Background: Brassinosteroids (BR) regulate multiple agronomic traits in plants, including leaf angle. BR depletion promotes an upright canopy architecture, which can improve vertical light distribution and grain yields in cereals under high planting densities. However, broad reductions in BR activity often have negative impacts on fertility and grain size. Spatially restricted modification of BR metabolism through targeting specific genes could, therefore, provide an erect canopy while minimising negative pleiotropic effects. In the BR biosynthesis pathway, DWARF1/DIMINUTO ( DWF1/DIM ) encodes a C-24 reductase that catalyses the production of the first committed sterol BR precursor, while DWF4 and DWF11 encode 22α-hydroxylase enzymes that act later in the pathway, and which exhibit partial functional redundancy. Results: Using ethyl-methanesulfonate (EMS)-induced mutations that introduce premature stop codons, we generated wheat lines lacking functional copies of all three homoeologues of DWF1 and DWF4 in the Cadenza background. The dwf4-abd mutant displayed upright leaves and a slight height reduction but showed no differences in grain size or weight when tested in glasshouse and field conditions. The dwf1-abd mutant also produced an upright canopy, but tiller number, grain size and grain weight were reduced compared to the wild-type. Scanning electron microscopy revealed that the reduced leaf angle in these mutants was due to reduced cell elongation in the auricle region of the lamina joint, causing the leaf blade to be more tightly packed around the ligule. The dwf1-abd mutant was hypersensitive to exogenous BR application.
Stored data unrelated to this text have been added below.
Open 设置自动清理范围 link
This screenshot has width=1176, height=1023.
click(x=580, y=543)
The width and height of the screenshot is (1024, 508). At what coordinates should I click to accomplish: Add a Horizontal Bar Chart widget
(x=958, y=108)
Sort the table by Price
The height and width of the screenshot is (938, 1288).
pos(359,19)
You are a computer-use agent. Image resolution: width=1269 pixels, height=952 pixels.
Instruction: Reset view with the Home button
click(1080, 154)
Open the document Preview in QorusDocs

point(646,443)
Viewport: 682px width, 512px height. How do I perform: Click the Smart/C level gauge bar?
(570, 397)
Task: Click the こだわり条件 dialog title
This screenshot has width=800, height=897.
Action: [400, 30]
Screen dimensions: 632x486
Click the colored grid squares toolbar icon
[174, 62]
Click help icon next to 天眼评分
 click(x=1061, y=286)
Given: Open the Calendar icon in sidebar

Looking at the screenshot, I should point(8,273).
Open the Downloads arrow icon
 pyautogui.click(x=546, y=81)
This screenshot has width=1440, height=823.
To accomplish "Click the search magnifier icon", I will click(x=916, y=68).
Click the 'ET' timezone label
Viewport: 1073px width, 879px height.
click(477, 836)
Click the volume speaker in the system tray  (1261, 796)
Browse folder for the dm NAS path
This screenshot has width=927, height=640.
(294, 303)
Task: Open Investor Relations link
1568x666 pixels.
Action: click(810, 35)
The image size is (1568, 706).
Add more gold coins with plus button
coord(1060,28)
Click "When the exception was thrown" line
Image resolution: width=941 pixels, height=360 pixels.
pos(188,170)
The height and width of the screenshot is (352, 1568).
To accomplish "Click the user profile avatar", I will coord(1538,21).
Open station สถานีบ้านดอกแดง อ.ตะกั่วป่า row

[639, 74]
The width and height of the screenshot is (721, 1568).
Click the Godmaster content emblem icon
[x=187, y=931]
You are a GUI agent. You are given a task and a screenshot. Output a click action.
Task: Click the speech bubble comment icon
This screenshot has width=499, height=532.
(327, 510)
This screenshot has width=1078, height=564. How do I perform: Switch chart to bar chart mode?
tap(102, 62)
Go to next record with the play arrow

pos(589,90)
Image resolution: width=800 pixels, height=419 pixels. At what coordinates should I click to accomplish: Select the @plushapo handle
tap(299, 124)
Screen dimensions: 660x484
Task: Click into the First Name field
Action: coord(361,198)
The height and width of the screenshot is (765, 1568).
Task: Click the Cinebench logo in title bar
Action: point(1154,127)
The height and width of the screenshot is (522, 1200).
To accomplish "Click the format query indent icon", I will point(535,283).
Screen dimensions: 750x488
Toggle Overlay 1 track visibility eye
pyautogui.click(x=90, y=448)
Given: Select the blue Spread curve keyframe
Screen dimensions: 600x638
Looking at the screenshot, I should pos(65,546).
Metabolite profiling showed that concentrations of the BR precursors campesterol (CR), campestanol (CN) and 6-oxoCN were significantly reduced in dwf1-abd seedlings compared to wild-type controls, whereas levels of the bioactive BRs castasterone (CS) and brassinolide (BL) were unexpectedly elevated in both dwf1-abd and dwf4-abd . Conclusion: Wheat dwf4 null mutations confer an erect canopy architecture without yield penalties, suggesting this gene may be a promising target to develop ideotypes suitable for high-density planting. By contrast, dwf1 null mutants exhibit negative pleiotropic effects and are unlikely to be useful for agriculture. The characterised mutants advance our understanding of BR metabolism and can be explored for their potential to improve grain yields.